> **What you will do**
Beginning with the line containing "This screenshot has height=688, width=1445." and going on through the line containing "This screenshot has width=815, height=417.", the lines below are to be returned exactly, pictures excluded and nothing added.

--------------------

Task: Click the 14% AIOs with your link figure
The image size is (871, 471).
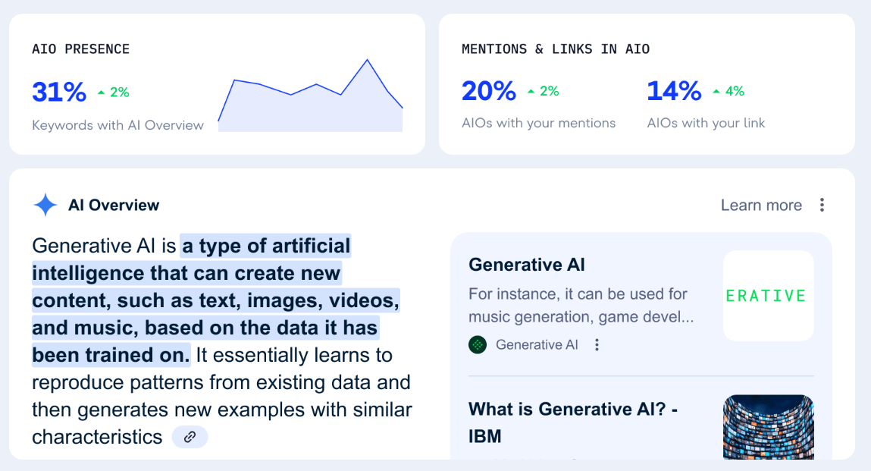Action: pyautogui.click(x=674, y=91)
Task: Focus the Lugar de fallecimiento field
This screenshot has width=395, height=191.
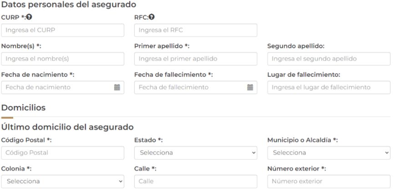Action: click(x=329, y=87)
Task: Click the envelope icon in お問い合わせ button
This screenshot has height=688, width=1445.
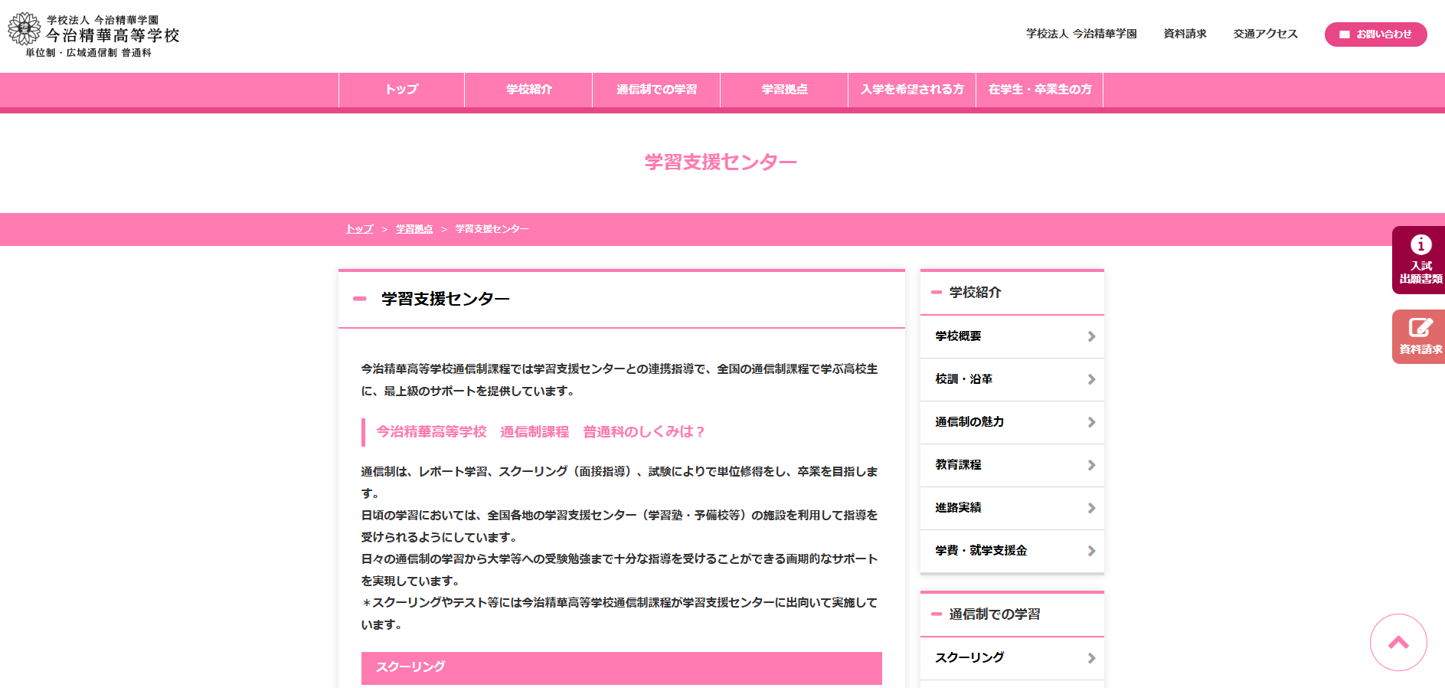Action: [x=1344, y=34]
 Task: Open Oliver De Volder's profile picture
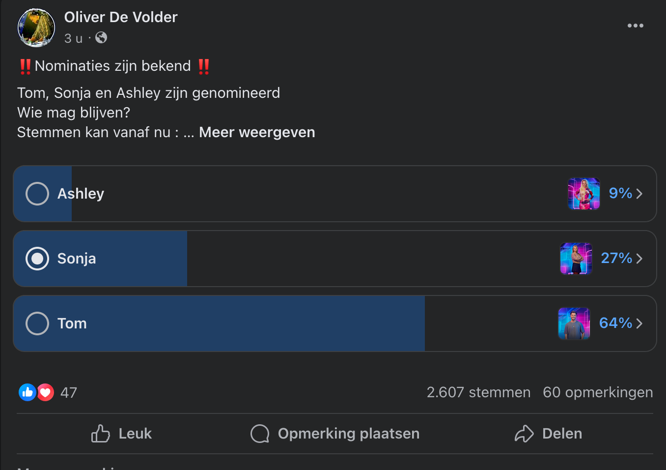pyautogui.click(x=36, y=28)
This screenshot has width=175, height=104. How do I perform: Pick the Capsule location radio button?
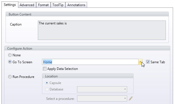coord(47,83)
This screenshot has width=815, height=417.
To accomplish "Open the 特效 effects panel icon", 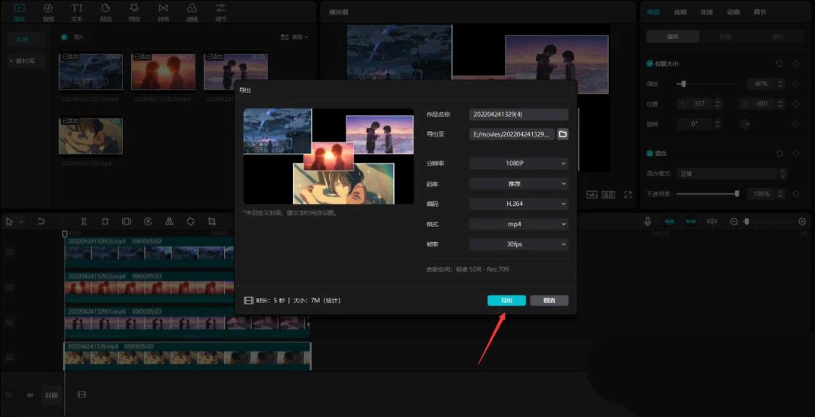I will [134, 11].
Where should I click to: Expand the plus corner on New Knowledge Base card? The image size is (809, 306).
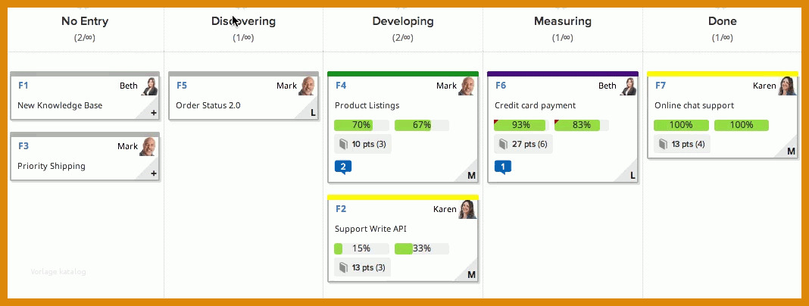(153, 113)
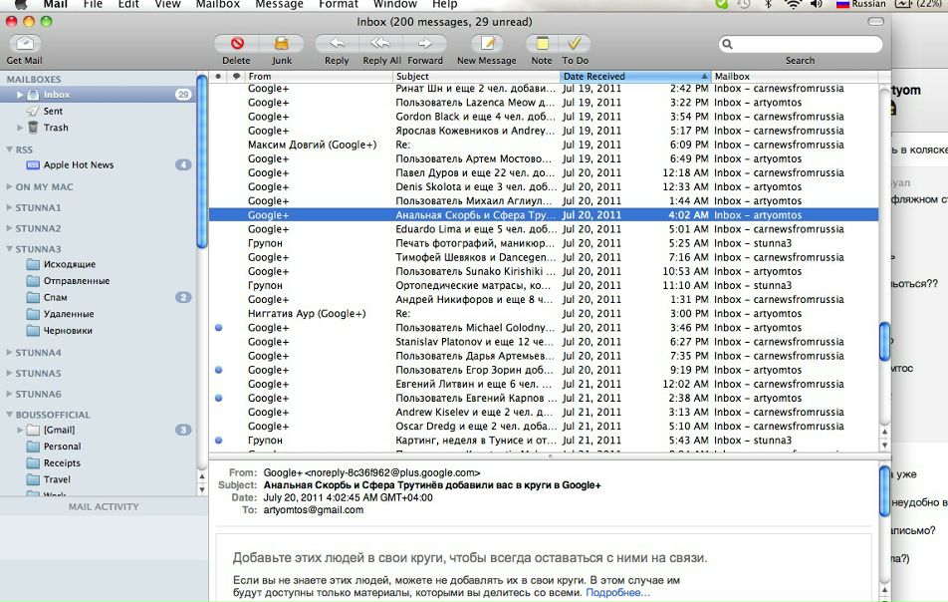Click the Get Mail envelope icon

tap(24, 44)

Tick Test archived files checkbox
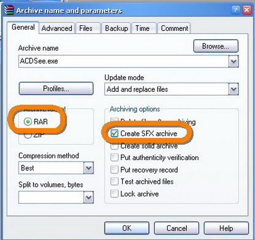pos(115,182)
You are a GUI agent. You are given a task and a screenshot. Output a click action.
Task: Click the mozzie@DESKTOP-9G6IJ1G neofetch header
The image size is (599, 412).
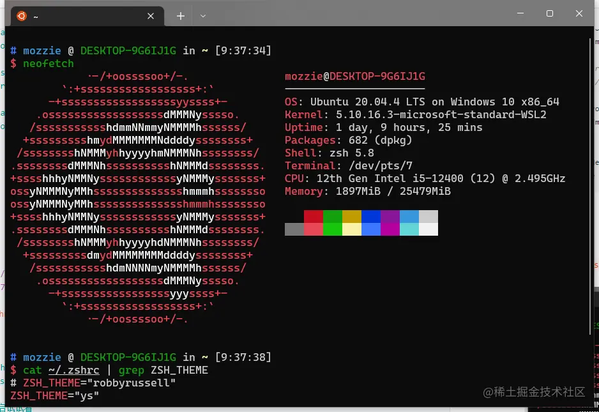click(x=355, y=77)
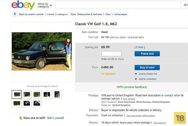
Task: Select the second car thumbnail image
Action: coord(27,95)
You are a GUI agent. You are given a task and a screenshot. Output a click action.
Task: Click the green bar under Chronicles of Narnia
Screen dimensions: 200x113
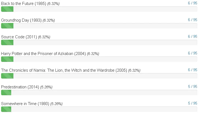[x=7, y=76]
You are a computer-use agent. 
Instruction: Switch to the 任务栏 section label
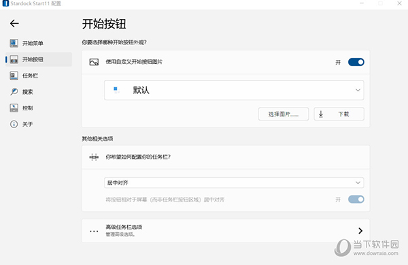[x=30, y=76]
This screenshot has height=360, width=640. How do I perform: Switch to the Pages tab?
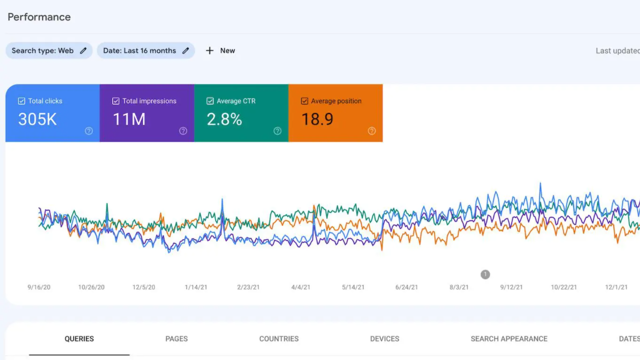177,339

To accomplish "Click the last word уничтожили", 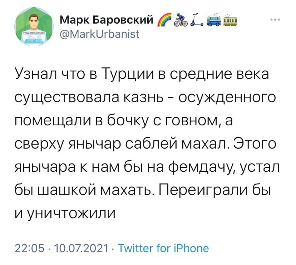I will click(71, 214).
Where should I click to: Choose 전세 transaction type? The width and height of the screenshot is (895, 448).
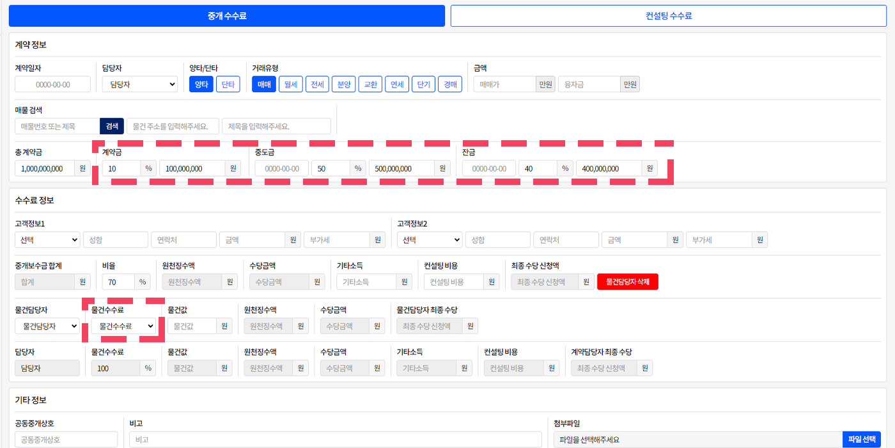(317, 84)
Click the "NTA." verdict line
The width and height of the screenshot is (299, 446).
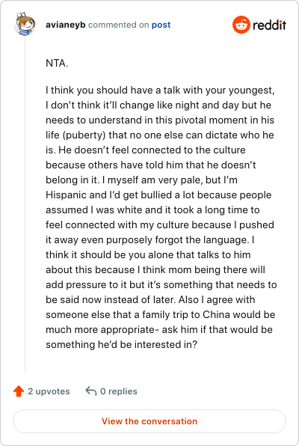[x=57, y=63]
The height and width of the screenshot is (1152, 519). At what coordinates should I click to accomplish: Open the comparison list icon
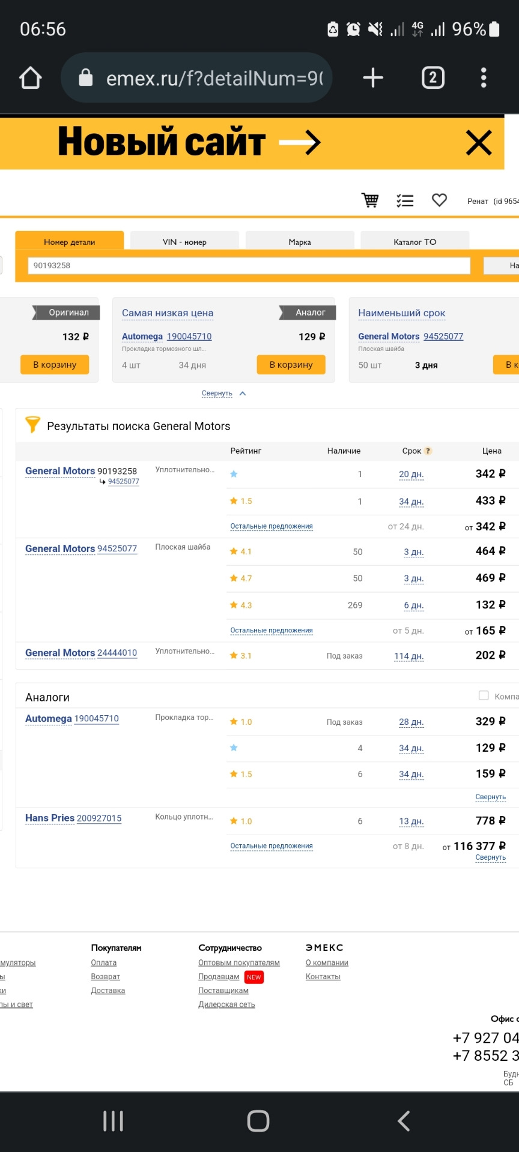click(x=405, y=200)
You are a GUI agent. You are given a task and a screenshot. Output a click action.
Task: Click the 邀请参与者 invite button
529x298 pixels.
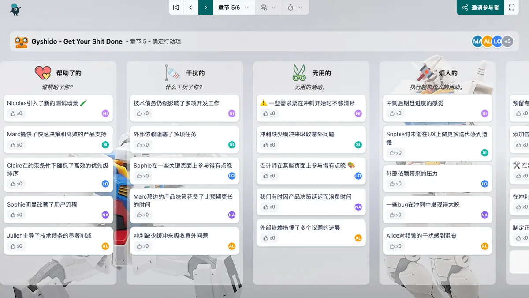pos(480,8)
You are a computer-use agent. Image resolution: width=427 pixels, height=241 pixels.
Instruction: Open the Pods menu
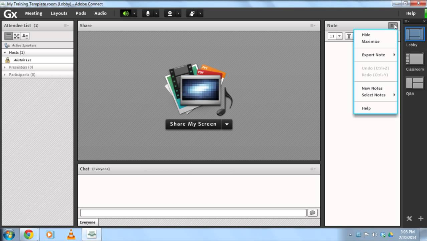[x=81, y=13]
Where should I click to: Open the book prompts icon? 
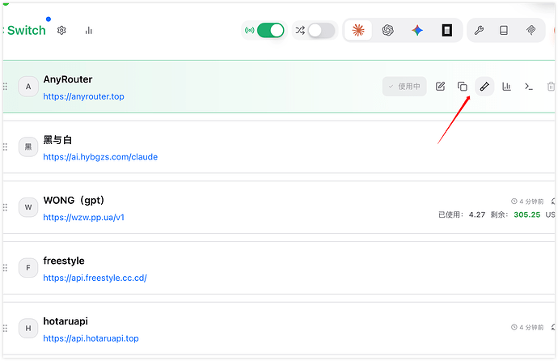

--------------------

> **Response to this exercise**
This screenshot has height=688, width=1445.
Action: [x=1344, y=34]
 Task: Open Oliver De Volder's profile picture
pyautogui.click(x=36, y=28)
This screenshot has width=175, height=104. How do I perform: Pick the Capsule location radio button?
coord(47,83)
This screenshot has width=815, height=417.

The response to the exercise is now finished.